§ Your instructions
In the part of the data that opens with the line containing "This screenshot has width=824, height=630." and closes with the line containing "Open the Help", substitute "Command" for "Instruction" and give those lines back with nothing else altered.

§ Given information
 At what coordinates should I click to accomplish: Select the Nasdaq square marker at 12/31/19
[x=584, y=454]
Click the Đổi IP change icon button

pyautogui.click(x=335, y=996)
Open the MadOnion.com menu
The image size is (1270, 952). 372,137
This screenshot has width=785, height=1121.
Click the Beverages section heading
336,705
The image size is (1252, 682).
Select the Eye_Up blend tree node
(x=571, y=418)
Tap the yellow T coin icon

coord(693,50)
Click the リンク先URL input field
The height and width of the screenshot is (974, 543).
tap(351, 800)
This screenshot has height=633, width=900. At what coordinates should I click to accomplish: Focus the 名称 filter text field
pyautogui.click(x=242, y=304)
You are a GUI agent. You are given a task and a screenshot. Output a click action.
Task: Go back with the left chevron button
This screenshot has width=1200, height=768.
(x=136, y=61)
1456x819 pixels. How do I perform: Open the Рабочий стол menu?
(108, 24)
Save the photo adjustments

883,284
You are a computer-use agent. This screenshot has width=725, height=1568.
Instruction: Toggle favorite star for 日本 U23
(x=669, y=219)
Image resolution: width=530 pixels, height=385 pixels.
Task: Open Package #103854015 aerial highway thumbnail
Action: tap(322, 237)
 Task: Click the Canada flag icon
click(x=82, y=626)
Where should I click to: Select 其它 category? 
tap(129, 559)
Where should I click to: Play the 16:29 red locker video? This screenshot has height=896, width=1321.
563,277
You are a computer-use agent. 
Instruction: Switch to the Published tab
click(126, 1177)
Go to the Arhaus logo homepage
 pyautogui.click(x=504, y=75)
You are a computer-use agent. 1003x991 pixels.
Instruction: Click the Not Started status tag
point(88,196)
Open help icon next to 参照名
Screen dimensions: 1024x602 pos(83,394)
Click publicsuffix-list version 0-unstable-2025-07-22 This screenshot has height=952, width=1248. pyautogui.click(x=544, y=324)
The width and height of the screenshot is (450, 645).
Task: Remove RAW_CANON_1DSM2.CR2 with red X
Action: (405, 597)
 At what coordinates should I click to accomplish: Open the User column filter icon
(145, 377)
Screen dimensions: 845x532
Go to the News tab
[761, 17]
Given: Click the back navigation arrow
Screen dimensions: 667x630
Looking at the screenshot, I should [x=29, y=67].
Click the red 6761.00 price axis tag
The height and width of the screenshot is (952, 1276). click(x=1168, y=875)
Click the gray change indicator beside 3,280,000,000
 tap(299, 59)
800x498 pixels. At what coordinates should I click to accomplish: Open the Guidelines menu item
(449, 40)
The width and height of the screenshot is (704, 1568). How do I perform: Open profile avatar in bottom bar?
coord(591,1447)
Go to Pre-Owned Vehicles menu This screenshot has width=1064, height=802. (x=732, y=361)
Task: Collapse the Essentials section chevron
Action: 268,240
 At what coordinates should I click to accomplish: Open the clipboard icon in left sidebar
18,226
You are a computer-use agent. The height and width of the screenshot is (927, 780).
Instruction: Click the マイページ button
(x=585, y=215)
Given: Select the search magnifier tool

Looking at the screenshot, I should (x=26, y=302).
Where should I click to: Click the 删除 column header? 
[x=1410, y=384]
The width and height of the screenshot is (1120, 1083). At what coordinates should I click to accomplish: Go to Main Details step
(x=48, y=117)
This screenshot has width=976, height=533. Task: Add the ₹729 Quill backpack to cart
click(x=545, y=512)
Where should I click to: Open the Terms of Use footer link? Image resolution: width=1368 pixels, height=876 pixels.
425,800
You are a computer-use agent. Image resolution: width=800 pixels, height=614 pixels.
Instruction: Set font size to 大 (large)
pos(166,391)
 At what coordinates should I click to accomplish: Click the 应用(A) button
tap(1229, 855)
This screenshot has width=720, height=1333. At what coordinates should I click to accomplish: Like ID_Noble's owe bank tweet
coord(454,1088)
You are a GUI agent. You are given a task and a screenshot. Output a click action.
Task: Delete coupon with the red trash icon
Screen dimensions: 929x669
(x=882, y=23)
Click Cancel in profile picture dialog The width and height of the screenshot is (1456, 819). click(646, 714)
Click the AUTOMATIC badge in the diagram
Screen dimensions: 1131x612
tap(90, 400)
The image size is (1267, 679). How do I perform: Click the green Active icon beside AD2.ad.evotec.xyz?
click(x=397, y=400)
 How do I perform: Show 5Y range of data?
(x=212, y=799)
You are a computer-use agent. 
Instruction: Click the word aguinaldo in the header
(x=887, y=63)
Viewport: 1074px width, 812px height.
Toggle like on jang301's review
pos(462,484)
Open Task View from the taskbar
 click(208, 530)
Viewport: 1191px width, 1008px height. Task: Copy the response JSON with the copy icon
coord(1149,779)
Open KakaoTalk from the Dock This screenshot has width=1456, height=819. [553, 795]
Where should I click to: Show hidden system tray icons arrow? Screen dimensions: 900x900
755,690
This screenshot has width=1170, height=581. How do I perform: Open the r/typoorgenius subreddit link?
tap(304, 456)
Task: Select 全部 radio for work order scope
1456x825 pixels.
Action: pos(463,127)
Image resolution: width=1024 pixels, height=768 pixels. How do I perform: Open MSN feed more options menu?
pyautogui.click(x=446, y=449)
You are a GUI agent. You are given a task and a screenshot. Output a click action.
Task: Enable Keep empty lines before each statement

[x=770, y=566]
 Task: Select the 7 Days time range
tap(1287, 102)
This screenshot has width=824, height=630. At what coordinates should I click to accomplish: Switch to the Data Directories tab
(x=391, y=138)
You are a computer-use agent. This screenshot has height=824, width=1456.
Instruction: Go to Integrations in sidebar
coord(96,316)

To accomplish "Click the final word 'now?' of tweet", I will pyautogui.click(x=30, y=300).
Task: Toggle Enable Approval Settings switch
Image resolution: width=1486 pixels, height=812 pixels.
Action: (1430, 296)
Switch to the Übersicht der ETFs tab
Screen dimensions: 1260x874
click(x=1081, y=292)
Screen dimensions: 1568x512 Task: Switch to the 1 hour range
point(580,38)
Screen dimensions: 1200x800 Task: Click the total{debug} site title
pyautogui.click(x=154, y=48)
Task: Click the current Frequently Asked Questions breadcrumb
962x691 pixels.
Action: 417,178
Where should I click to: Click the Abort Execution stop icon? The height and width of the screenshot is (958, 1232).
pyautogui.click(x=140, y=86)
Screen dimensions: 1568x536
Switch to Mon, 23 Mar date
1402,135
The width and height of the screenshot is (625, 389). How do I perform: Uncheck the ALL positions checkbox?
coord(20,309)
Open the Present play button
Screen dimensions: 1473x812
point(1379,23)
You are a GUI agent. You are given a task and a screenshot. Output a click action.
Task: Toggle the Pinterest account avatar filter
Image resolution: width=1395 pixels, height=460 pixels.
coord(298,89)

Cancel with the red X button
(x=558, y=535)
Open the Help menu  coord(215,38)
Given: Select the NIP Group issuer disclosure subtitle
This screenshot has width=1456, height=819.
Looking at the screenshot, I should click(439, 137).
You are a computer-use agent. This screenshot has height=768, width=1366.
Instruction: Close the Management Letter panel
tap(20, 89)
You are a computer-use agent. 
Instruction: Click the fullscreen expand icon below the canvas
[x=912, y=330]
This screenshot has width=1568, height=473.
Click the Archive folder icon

§ Solution to this problem
This screenshot has width=824, height=630. At what coordinates should I click to accomplish: Switch to the Data Directories tab
(x=391, y=138)
You are a computer-use agent. This screenshot has height=824, width=1456.
Command: Go to Integrations in sidebar
coord(96,316)

To accomplish "Click the final word 'now?' of tweet", I will pyautogui.click(x=30, y=300).
Task: Toggle Enable Approval Settings switch
Image resolution: width=1486 pixels, height=812 pixels.
Action: (1430, 296)
Switch to the Übersicht der ETFs tab
Screen dimensions: 1260x874
click(x=1081, y=292)
Screen dimensions: 1568x512 Task: Switch to the 1 hour range
point(580,38)
Screen dimensions: 1200x800 Task: Click the total{debug} site title
pyautogui.click(x=154, y=48)
Task: Click the current Frequently Asked Questions breadcrumb
962x691 pixels.
Action: 417,178
Where should I click to: Click the Abort Execution stop icon? The height and width of the screenshot is (958, 1232).
pyautogui.click(x=140, y=86)
Screen dimensions: 1568x536
Switch to Mon, 23 Mar date
1402,135
The width and height of the screenshot is (625, 389). How do I perform: Uncheck the ALL positions checkbox?
coord(20,309)
Open the Present play button
Screen dimensions: 1473x812
point(1379,23)
You are a GUI agent. You are given a task and a screenshot. Output a click action.
Task: Toggle the Pinterest account avatar filter
Image resolution: width=1395 pixels, height=460 pixels.
coord(298,89)

Cancel with the red X button
(x=558, y=535)
Open the Help menu  coord(215,38)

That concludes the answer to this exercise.